The No-Hassle Air Travel Experience

Look, up in the sky! It’s a plane! It’s a jet! It’s a burden. The modern private jet is bringing luxury to super-rich high flyers — and plenty of problems to everyone else.

By Sam Pizzigati

Most of us see the private jet as an extravagance, an affectation of the super-rich. A new report suggests these jets may actually be something else. A menace. Private jets a menace? At first, that notion seems hard to swallow. Private jets don’t bomb anybody, after all. They don’t strafe innocent villages. They don’t even crash particularly often.

But these jets, the Institute for Policy Studies and Essential Action help us understand in their just-released High Flyers report, do plenty of damage on other fronts. Private jets threaten our environment and airport security. They undermine the funding of air travel safety. Even worse, High Flyers makes plain, the rapidly intensifying super-rich love affair with private jets is frustrating efforts to make sure transportation in the United States “works well for everyone.”

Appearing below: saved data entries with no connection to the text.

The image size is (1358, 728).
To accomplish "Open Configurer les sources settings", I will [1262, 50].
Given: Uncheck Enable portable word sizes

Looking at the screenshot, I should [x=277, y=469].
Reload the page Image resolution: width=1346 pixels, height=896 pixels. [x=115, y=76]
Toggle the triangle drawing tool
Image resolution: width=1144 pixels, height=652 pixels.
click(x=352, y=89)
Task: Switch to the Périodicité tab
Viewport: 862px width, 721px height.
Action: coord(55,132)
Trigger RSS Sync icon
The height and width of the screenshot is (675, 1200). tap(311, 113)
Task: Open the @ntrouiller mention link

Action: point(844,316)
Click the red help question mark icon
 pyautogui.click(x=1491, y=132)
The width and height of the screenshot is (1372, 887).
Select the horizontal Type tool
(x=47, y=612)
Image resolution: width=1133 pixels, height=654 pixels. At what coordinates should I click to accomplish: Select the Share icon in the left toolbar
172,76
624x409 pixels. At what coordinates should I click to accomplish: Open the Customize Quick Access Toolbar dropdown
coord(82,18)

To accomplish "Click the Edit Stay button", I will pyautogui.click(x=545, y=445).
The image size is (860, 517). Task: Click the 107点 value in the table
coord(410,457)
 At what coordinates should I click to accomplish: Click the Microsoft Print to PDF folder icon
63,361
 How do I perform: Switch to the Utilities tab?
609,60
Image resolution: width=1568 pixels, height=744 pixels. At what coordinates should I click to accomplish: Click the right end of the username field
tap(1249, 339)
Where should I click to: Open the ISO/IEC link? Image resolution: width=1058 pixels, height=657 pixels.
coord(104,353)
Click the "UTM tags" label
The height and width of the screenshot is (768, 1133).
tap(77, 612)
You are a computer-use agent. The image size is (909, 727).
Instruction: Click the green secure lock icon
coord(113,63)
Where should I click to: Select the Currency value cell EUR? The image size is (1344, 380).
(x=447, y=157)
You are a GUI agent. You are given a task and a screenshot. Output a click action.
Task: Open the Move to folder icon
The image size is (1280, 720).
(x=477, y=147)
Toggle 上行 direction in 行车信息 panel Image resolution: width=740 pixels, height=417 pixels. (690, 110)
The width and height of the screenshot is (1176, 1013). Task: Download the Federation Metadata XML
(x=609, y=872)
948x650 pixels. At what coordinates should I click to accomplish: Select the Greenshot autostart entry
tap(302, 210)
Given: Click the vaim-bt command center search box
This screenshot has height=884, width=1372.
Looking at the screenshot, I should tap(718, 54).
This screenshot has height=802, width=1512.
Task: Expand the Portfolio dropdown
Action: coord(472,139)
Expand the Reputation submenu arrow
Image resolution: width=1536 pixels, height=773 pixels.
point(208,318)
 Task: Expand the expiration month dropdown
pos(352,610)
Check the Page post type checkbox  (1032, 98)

High FlyersAll this collateral damage has more or less snuck up on us. Private jet travel has largely soared beneath our political radar. The big reason: At major airports, we seldom see private jets or their passengers. Private jets have their own small terminals, with separate entrances and parking. The private-jet rich need not even go through regular security.

“Private flyers don’t have to bother with little plastic bags with three-ounce containers of shampoo or strangers rifling through their undergarments,” High Flyers explains. “No one dumps their personal items and water bottles into a trash bin or frisks their bodies. A weather delay doesn’t lead to compounding cancellations or passengers marooned for days.”

These obvious attractions have manufacturers of private jets booming. Gulfstream, the biggie in the business, sold $4.8 billion worth of private-jet comfort in 2007.

Their comfort, our squeeze. Private jet travel, notes High Flyers, is placing “an enormous burden on the rest of us.”

Part of that burden hits us as taxpayers. The rich and their jets pay nowhere near their fair share of air traffic control and safety costs. One example: Private jets paid only $516 million in fuel taxes in 2005. The government that same year spent $2.4 billion on private jet air traffic control.

But the heaviest private-jet burden of all may be environmental.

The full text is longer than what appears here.